La réponse de Catherine Blanc

Il est tout à fait classique de perdre un bébé en cours de fabrication. Aujourd'hui, il existe des moyens qui permettent de savoir très tôt si une femme est enceinte. Il y a beaucoup de projets dans la fabrication d'un bébé et aujourd'hui, on veut tout contrôler. Il y a un besoin de tout contrôler. Donc dès lors que quelque chose nous échappe, que l'on perd le contrôle, on est bousculé considérablement et narcissiquement. Il y a quelque chose de l'ordre de l'incompétence ou de la peur de ne pas y arriver qui s'installe.

Ce n'est pas un problème hormonal comme on l'entend souvent dire sur les questions de libido féminine ?

Non, après une fausse couche, tout se remet très vite en route au niveau hormonal. Il y a toujours une petite chute mais en effet, arrêtons de toujours mettre sur les hormones la raison d’une problématique de désir. D’autant plus que l’hormone du désir, c’est la testostérone. En l'occurrence, ce n’est pas celle qui est concernée dans ce cas-là.

Le fait que ça dure plusieurs mois peut vouloir dire qu’Aurélie a vécu sa fausse couche comme un deuil ?

Absolument. D’ailleurs, c’est très étonnant car lorsque je travaille avec des femmes qui se remettent parfois en question sur leur féminité ou sur la maternité, il m'arrive de demander s'il y a déjà eu fausse couche. Et alors leur visage se fige. Parfois elles pleurent alors même que la fausse couche était très tôt et certaines sont mêmes capables de me dire quel âge aurait le bébé et parfois même quel sexe il aurait pu avoir. L’imaginaire a fait son chemin. La sexualité n’est pas qu’une question d’hormones, c’est aussi une question d’imaginaire.

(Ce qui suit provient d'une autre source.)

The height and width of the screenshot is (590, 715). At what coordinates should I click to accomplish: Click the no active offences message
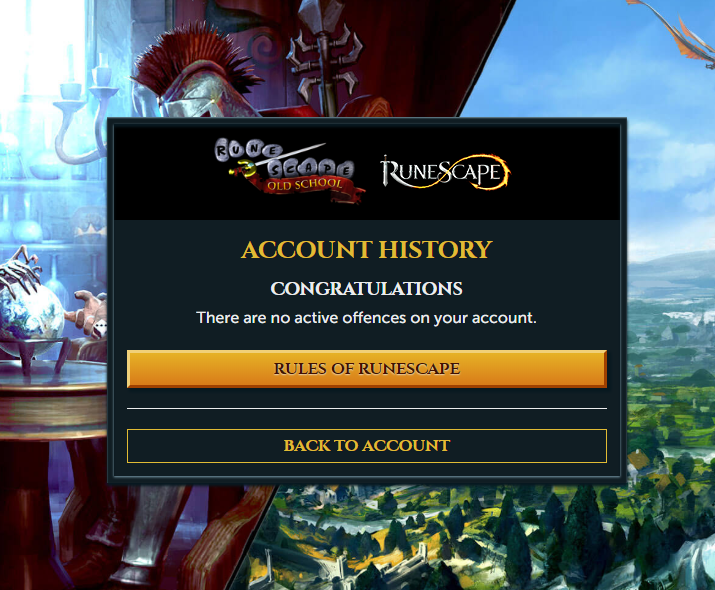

Aurélie, si ça fait plusieurs mois que sa libido a chuté, doit peut-être se faire aider ?

Oui. En tout cas, il faut qu’elle verbalise ce qu’a joué cette fausse couche dans son histoire. Est-ce que c’est parce qu’elle a peur de ne pas avoir de bébé ? Est-ce que c’est parce qu’elle cumule les fausses couches ? Ou est-ce que ça raconte une histoire de sa propre histoire personnelle de naissance ?

Et son compagnon, peut-il l’aider aussi ?

Les hommes sont souvent moins tenus par cela. Il ne faut pas qu’ils dramatisent plus que de raison. Ils doivent aussi comprendre que pour une femme, ce peut être une histoire compliquée, donc il faut qu’ils soient à l’écoute.